Recall the manual setup process discussed in the Enrollment section. After the Proxy or Conference node is brought online, they need to be “enrolled” with the Manager.

This allows the Manager to generate the XML file and provide it back to the Proxy or Conference node so that it knows its own configuration and, ultimately, what to connect to.

Driving Action with Events

With the use of standard audit events published to GCP Cloud Logging, we were able to “catch” and react when certain things within GCP happened.

From a high level, the process looks like this:

sequenceDiagram participant mig as Instance Group participant gce as GCE Instance participant sink as Log Sink participant pubsub as Pub/Sub participant cf as Cloud Function participant mgr as Manager participant api as GCP Compute API Note over mig,api: Simplified interaction flow mig->>+gce: Starts a GCE Instance gce->>+sink: Instance Started Audit Event Fires sink->>+pubsub: Publishes Captured Event cf->>+pubsub: Subscribes to Events Published pubsub--)cf: Triggers Code to be Executed cf->>+api: API Call for Network Information about GCE Instance api--)cf: Returns Network Information cf->>+mgr: Creates Configuration for GCE Instance mgr->>+cf: Returns XML Configuration cf->>+gce: Registers Node with XML via HTTP POST

More Detail

The below is half for my own record. For those curious about the details, please read on.

GCE Instance added to GCE MIG
- Triggers the compute.instances.insert Audit Event
GCP Log Router Sink captures the compute.instances.insert event message
- Publishes these events to a Pub/Sub topic as JSON with useful details like the ID of the GCE Instance, project ID, etc.
The Pub/Sub topic is subscribed to by a Cloud Function
The Cloud Function interacts with GCP’s APIs to query information about the GCE Instance ID retrieved from the Pub/Sub message
- Retrieve information such as IP, gateway, hostname, metadata, etc.
- Metadata is used to determine what type of node this is: Transcoder or Proxy
The Cloud Function sends the data via HTTP POST to the Manager
- This creates the initial configuration entry with the Manager
- This returns XML binary data
The Cloud Function sends an HTTP POST request to the GCE Instance that was just added on port 8443
- The code making the request is configured to retry with incremental backoffs for up to 10 minutes
- This is due to the whole process happening very quickly; the GCE Instance may not have opened port 8443 quickly enough to receive the initial POST
The GCE Instance (eventually) returns success
- The node appears within the Manager’s GUI and begins to fully synchronize its configurations

Example Log Router Query

My goal is to make the explanation of this as straightforward as possible.
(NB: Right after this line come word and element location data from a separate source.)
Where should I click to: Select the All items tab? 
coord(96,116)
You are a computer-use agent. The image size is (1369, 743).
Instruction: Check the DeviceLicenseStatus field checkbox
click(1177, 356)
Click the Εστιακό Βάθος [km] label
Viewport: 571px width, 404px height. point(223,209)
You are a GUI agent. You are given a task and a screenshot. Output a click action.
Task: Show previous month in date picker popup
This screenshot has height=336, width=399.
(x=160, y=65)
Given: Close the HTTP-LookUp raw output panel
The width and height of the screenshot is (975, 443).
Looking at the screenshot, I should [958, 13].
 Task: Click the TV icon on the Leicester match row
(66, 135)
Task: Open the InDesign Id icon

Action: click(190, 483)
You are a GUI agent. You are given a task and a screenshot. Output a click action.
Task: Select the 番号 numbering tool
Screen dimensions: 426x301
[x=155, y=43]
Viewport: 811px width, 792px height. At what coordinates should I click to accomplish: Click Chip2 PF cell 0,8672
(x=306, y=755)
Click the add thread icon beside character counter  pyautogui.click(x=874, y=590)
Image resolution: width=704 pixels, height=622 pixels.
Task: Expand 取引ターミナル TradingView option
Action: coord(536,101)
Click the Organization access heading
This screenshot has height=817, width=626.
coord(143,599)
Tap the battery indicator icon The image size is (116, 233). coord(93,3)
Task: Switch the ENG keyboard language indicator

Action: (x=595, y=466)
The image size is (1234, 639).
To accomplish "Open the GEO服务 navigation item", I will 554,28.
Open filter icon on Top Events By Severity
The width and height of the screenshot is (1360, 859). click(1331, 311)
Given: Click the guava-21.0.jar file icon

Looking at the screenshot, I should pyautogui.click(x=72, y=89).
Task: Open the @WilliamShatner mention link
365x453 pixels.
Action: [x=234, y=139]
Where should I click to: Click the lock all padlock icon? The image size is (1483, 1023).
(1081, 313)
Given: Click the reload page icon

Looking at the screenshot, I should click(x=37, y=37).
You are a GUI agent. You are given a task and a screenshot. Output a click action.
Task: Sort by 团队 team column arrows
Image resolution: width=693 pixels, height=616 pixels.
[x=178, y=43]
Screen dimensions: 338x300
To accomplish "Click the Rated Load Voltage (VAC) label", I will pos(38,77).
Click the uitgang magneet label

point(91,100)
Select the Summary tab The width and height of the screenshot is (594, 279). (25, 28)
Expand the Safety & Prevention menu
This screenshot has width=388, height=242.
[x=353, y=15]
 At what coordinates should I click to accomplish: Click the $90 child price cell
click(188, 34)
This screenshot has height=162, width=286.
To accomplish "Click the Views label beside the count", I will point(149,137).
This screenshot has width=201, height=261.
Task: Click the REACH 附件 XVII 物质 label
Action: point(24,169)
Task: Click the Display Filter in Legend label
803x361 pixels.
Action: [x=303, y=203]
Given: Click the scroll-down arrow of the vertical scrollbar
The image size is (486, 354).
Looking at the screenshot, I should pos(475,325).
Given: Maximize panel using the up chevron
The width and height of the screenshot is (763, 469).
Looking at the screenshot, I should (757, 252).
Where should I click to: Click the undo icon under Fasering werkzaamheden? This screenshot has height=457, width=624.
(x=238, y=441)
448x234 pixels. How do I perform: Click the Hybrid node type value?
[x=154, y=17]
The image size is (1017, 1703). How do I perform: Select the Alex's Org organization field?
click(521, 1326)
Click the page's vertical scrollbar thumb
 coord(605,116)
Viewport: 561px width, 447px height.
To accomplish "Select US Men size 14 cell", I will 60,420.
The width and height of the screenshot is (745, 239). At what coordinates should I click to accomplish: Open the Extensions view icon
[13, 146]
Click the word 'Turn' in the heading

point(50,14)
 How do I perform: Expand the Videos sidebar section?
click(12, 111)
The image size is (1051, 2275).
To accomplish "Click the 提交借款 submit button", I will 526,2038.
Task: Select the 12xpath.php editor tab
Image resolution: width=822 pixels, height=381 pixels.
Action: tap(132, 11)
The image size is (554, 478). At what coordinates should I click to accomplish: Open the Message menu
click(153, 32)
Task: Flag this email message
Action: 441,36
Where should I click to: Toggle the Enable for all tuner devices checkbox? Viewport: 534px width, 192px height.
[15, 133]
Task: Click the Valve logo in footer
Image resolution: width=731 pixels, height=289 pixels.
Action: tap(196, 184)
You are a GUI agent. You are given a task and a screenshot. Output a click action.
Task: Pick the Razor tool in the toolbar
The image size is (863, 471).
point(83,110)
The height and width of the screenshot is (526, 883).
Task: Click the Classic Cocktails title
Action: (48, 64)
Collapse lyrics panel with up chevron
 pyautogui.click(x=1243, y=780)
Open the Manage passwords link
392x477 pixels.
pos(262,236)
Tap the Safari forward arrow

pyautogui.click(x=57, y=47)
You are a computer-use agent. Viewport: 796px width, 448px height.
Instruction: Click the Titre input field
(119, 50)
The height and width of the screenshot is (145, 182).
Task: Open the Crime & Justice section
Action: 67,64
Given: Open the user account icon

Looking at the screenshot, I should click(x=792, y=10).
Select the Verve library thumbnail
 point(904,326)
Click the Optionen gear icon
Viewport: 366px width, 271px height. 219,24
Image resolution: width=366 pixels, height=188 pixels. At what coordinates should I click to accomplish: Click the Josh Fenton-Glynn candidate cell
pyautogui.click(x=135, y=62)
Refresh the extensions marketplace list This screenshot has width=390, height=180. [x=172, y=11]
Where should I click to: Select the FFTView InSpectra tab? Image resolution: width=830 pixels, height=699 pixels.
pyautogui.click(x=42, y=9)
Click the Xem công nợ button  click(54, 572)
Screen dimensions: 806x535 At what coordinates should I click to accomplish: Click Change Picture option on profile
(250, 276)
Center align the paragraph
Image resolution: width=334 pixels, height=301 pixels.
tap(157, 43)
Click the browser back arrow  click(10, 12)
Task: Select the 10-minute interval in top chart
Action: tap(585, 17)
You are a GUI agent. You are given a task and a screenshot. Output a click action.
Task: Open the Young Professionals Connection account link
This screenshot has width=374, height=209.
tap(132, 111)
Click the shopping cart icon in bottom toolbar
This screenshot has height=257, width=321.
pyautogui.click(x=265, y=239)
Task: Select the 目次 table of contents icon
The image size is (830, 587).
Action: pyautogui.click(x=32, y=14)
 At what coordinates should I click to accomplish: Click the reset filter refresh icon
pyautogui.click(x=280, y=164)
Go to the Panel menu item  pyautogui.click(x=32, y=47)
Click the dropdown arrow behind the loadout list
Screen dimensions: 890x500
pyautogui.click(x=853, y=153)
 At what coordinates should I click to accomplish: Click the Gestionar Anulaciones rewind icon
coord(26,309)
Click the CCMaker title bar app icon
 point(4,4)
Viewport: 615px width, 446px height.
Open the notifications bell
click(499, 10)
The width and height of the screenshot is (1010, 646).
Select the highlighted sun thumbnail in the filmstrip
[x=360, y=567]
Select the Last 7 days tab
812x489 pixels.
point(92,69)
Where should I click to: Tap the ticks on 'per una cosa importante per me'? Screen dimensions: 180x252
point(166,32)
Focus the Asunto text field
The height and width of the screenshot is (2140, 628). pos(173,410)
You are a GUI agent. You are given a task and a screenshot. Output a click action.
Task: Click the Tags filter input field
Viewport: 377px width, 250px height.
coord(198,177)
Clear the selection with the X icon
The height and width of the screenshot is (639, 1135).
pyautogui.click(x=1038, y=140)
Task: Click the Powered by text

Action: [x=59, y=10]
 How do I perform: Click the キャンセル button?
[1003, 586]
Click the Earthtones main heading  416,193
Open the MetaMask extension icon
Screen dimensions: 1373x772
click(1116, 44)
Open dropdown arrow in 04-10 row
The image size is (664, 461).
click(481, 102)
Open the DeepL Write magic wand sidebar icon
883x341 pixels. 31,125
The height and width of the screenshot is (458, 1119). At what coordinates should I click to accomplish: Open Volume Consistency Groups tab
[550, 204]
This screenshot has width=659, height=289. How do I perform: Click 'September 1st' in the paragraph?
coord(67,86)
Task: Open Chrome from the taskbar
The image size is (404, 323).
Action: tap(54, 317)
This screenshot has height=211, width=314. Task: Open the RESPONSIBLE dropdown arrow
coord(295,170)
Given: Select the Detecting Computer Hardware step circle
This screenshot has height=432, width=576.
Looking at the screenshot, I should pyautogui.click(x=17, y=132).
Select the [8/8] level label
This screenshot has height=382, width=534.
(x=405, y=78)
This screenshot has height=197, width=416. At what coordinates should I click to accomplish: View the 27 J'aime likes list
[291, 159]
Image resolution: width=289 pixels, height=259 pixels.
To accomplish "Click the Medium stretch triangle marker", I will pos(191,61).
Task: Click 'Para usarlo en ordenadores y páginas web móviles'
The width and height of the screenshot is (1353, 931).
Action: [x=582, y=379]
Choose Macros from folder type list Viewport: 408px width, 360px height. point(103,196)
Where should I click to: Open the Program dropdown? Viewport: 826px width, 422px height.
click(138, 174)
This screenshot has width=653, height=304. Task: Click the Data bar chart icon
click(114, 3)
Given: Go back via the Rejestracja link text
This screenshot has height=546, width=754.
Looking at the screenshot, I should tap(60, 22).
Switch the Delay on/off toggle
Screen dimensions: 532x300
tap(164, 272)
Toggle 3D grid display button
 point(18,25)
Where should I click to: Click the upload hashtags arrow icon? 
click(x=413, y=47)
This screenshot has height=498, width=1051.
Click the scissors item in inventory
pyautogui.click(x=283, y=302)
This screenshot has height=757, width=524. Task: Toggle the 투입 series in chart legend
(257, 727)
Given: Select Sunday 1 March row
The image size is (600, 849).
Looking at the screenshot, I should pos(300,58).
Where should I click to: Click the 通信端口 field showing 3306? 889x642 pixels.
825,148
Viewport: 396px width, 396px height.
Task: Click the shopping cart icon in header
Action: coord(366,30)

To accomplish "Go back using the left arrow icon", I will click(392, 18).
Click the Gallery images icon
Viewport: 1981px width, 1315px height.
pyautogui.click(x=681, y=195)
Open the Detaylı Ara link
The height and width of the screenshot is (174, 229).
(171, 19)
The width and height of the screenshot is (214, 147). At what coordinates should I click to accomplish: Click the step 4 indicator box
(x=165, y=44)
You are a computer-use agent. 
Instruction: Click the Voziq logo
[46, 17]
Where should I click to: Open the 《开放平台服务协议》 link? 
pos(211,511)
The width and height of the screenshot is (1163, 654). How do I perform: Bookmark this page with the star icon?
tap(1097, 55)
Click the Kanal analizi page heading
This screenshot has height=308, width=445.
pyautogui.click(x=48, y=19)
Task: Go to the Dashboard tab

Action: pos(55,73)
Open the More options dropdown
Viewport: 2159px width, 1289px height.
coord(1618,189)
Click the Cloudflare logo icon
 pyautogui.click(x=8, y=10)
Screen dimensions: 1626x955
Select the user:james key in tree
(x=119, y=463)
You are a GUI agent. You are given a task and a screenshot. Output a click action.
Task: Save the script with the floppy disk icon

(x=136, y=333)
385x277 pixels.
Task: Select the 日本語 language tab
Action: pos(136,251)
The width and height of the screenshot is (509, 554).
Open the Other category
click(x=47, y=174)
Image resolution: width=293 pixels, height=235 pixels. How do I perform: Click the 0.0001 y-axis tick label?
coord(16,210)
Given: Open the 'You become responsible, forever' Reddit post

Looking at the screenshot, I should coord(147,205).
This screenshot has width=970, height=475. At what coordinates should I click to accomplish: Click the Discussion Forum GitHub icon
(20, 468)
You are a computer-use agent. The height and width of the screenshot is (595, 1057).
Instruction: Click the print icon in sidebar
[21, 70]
The Log Router Sink query mentioned above might look something like this:

log_name="projects/my-project-755/logs/cloudaudit.googleapis.com%2Factivity"
operation.first="true"
protoPayload.methodName="v1.compute.instances.insert"
protoPayload.resourceName=~"projects/my-project-123/zones/us-east1-[a-z]/instances/vendor-(proxy|transcoder)-.*"

In the final piece of the query, protoPayload.resourceName, I’m filtering GCE Instances using regex on the name of the GCE Instance being created.

In Conclusion

This is one part of a two-part process. The opposite of registration (this) is the “deregistration” of those GCE Instances with the Manager whenever a GCE Instance is terminated — but I won’t cover that here.

Stringing together all of these inputs and outputs was really interesting. As my first foray into working with GCP services, it was overall painless.